*WHAT THIS TASK INVOLVES*
Render every line of the records below as a JSON list of strings, with one string per line and blank lines omitted.

(Entries on where items appear)
*****
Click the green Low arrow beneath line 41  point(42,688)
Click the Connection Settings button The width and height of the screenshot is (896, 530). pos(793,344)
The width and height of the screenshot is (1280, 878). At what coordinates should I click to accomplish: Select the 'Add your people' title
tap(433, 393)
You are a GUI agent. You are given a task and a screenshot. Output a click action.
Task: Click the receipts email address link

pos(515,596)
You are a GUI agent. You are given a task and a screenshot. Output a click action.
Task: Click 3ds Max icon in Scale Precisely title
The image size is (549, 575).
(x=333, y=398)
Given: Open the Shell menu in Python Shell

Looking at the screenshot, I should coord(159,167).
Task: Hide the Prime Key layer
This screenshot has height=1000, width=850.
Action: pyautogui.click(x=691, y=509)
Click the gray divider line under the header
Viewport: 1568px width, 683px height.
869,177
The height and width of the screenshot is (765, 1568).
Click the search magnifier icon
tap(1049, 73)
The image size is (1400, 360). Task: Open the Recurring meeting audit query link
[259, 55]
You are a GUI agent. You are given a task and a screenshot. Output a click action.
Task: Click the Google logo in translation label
*****
*TASK RESPONSE*
[
  "Click the green Low arrow beneath line 41  point(42,688)",
  "Click the Connection Settings button The width and height of the screenshot is (896, 530). pos(793,344)",
  "The width and height of the screenshot is (1280, 878). At what coordinates should I click to accomplish: Select the 'Add your people' title",
  "tap(433, 393)",
  "You are a GUI agent. You are given a task and a screenshot. Output a click action.",
  "Task: Click the receipts email address link",
  "pos(515,596)",
  "You are a GUI agent. You are given a task and a screenshot. Output a click action.",
  "Task: Click 3ds Max icon in Scale Precisely title",
  "The image size is (549, 575).",
  "(x=333, y=398)",
  "Given: Open the Shell menu in Python Shell",
  "Looking at the screenshot, I should coord(159,167).",
  "Task: Hide the Prime Key layer",
  "This screenshot has height=1000, width=850.",
  "Action: pyautogui.click(x=691, y=509)",
  "Click the gray divider line under the header",
  "Viewport: 1568px width, 683px height.",
  "869,177",
  "The height and width of the screenshot is (765, 1568).",
  "Click the search magnifier icon",
  "tap(1049, 73)",
  "The image size is (1400, 360). Task: Open the Recurring meeting audit query link",
  "[259, 55]",
  "You are a GUI agent. You are given a task and a screenshot. Output a click action.",
  "Task: Click the Google logo in translation label"
]